Published in:
01-09-2019 | Reports of Original Investigations
Personalized perioperative medicine: a scoping review of personalized assessment and communication of risk before surgery
Authors:
Emma P. Harris, MD, David B. MacDonald, MD, FRCPC, Laura Boland, MSc-SLP-C, PhD, Sylvain Boet, MD, PhD, Manoj M. Lalu, MD, PhD, FRCPC, Daniel I. McIsaac, MD, MPH, FRCPC
Published in:
Canadian Journal of Anesthesia/Journal canadien d'anesthésie
|
Issue 9/2019
Login to get access
Abstract
Background
Personalized medicine aims to improve outcomes through application of therapy directed by individualized risk profiles. Whether personalized risk assessment is routinely applied in practice is unclear; the impact of personalized preoperative risk prediction and communication on outcomes has not been synthesized. Our objective was to perform a scoping review to examine the extent, range, and nature of studies where personalized risk was evaluated preoperatively and communicated to the patient and/or healthcare professional.
Methods
A systematic search was developed, peer-reviewed, and applied to Embase, Medline, CINAHL, and Cochrane databases to identify studies of individuals having or considering surgery, where a process to assess personalized risk was applied and where these estimates were communicated to a patient and/or healthcare professional.

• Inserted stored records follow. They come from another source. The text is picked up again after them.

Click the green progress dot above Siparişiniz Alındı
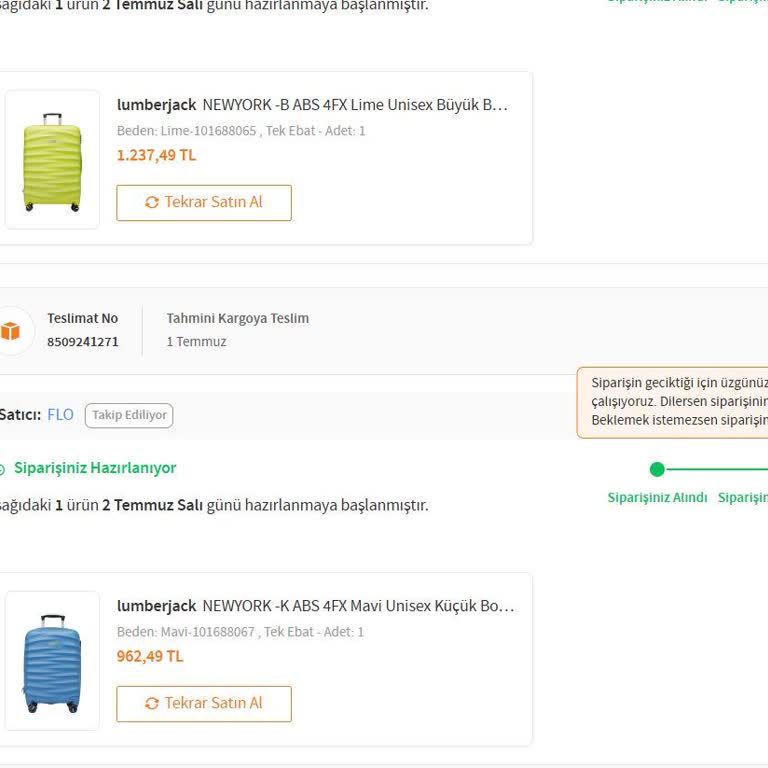768x768 pixels. pyautogui.click(x=657, y=469)
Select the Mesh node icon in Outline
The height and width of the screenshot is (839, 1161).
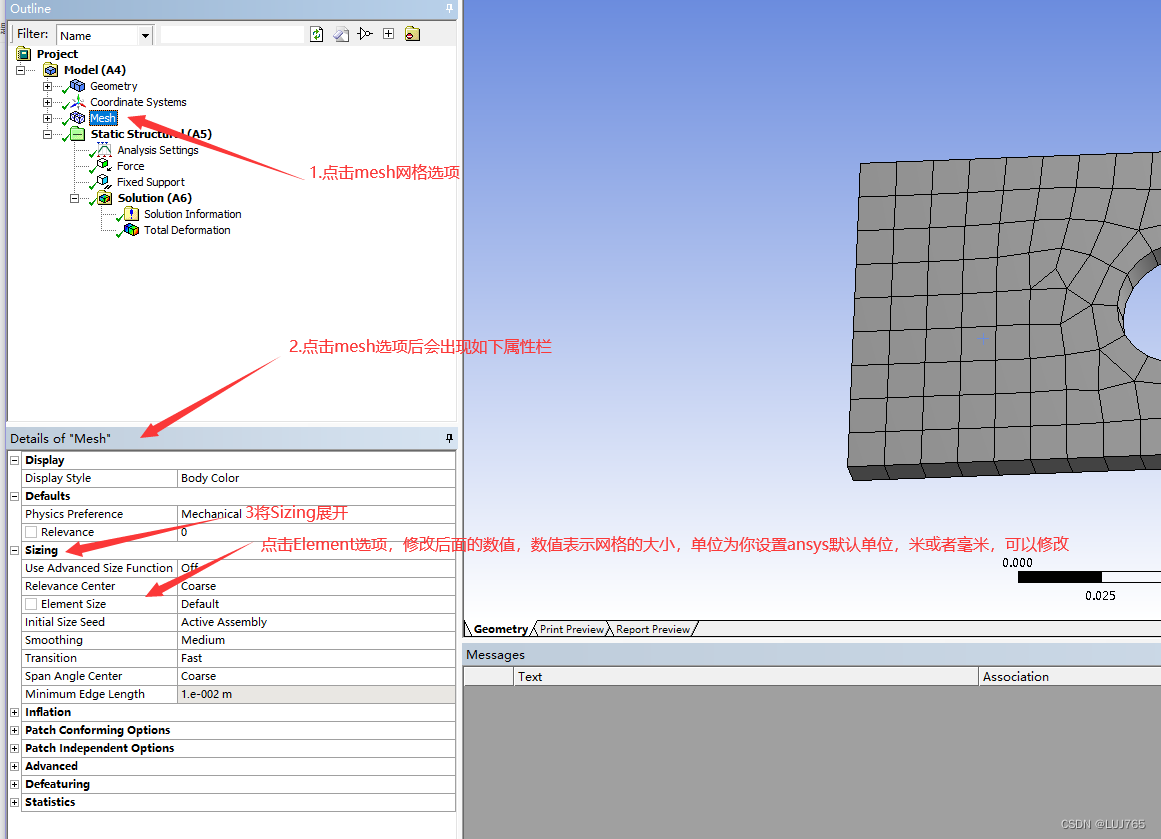point(78,117)
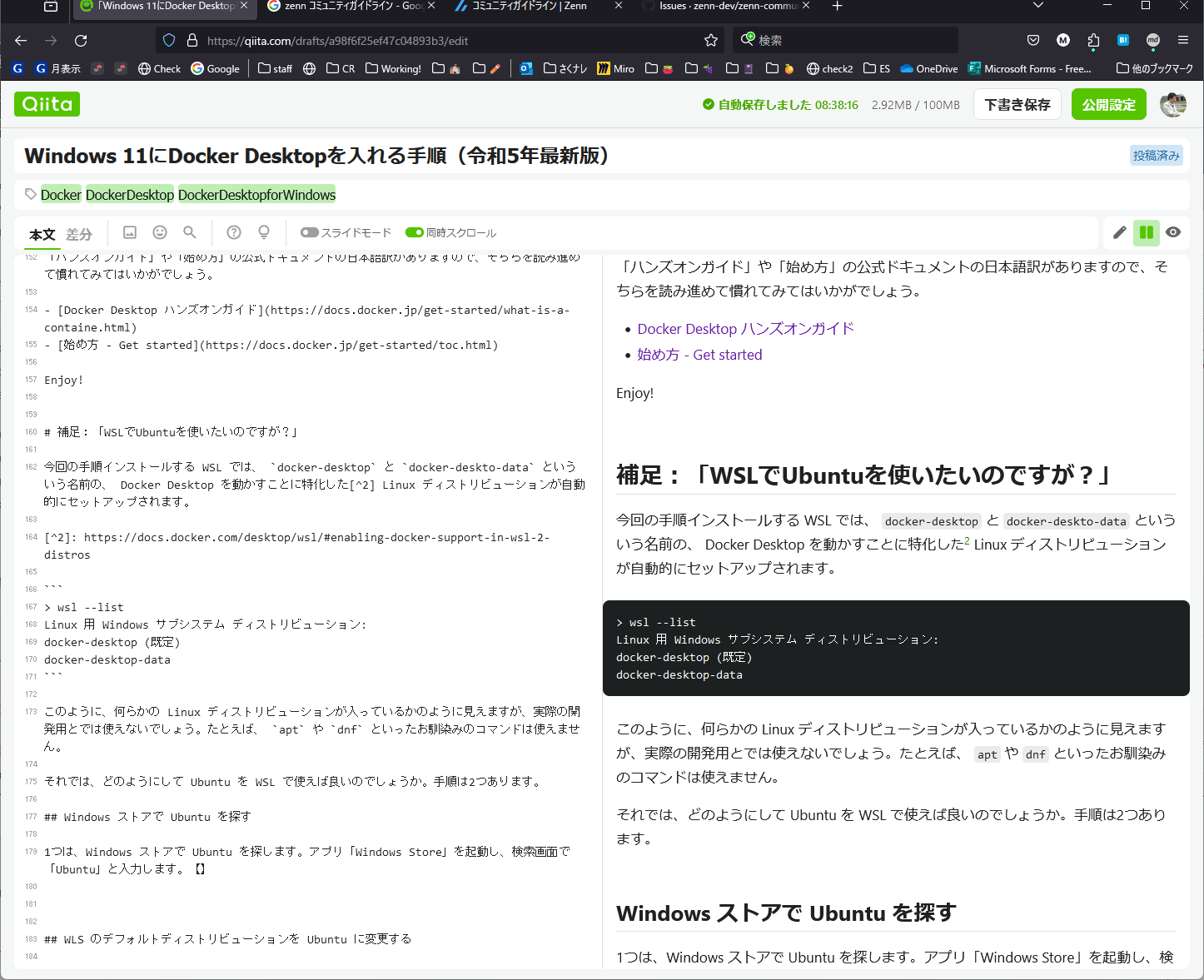This screenshot has height=980, width=1204.
Task: Open the list-all-tabs dropdown arrow
Action: coord(1037,7)
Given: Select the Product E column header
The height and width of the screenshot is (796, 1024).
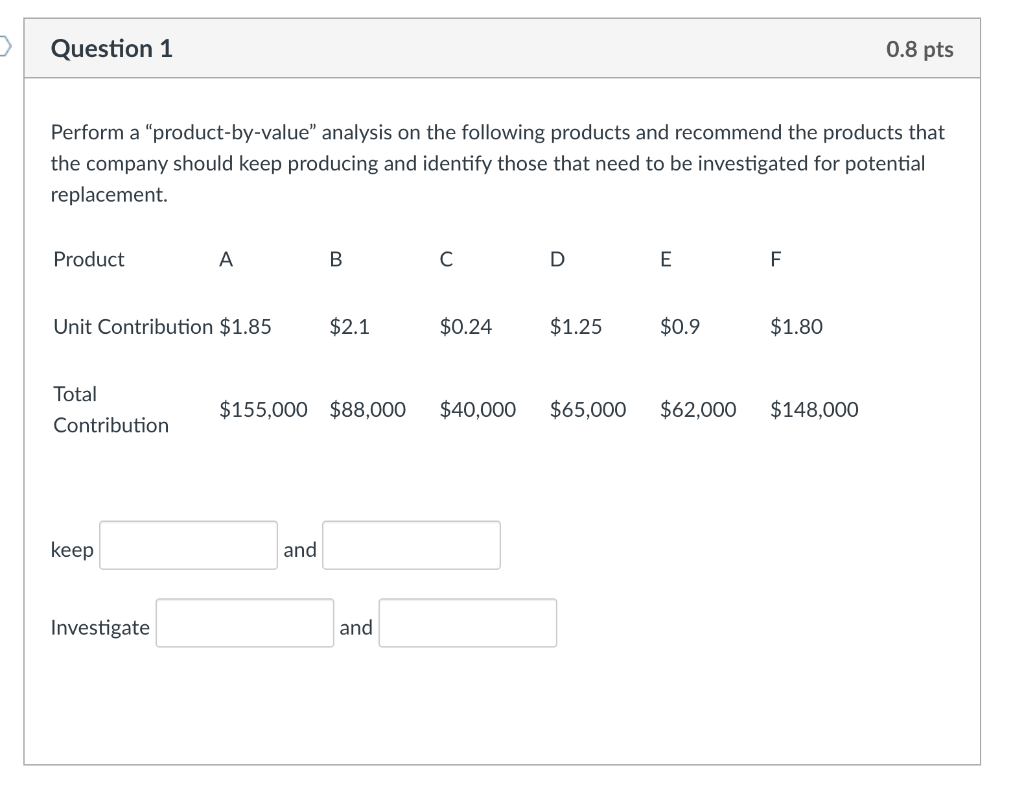Looking at the screenshot, I should coord(664,259).
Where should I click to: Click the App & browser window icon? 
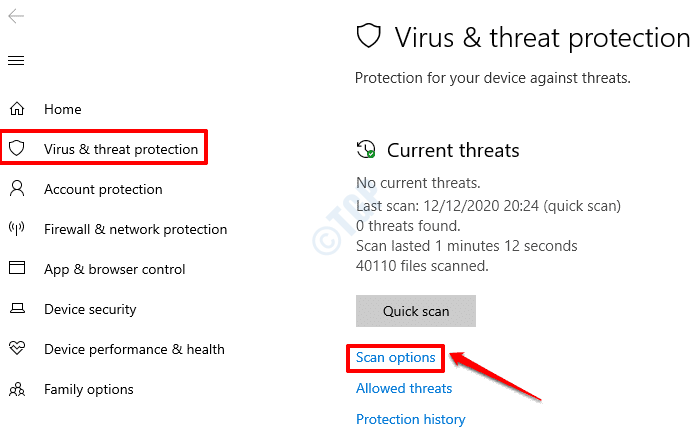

All stages of the review were completed in duplicate. We narratively synthesized and described identified themes.
Results
We identified 796 studies; 24 underwent full-text review. Seven studies were included; one communicated personalized risk to patients, four to a healthcare professional, and two to both. Cardiac (n = 2) and orthopedic surgery (n = 2) were the most common surgical specialties. Four studies used electronic risk calculators, and three used paper-based tools. Personalized preoperative risk assessment and communication may improve accuracy of information provided to patients, improve consent processes, and influence length of stay. Methodologic weaknesses in study design were common.
Conclusions
Personalized preoperative risk assessment and communication may improve patient and system outcomes. This evidence is limited, however, by weaknesses in study design. Appropriately powered, low risk of bias evaluation of personalized risk communication before surgery is needed.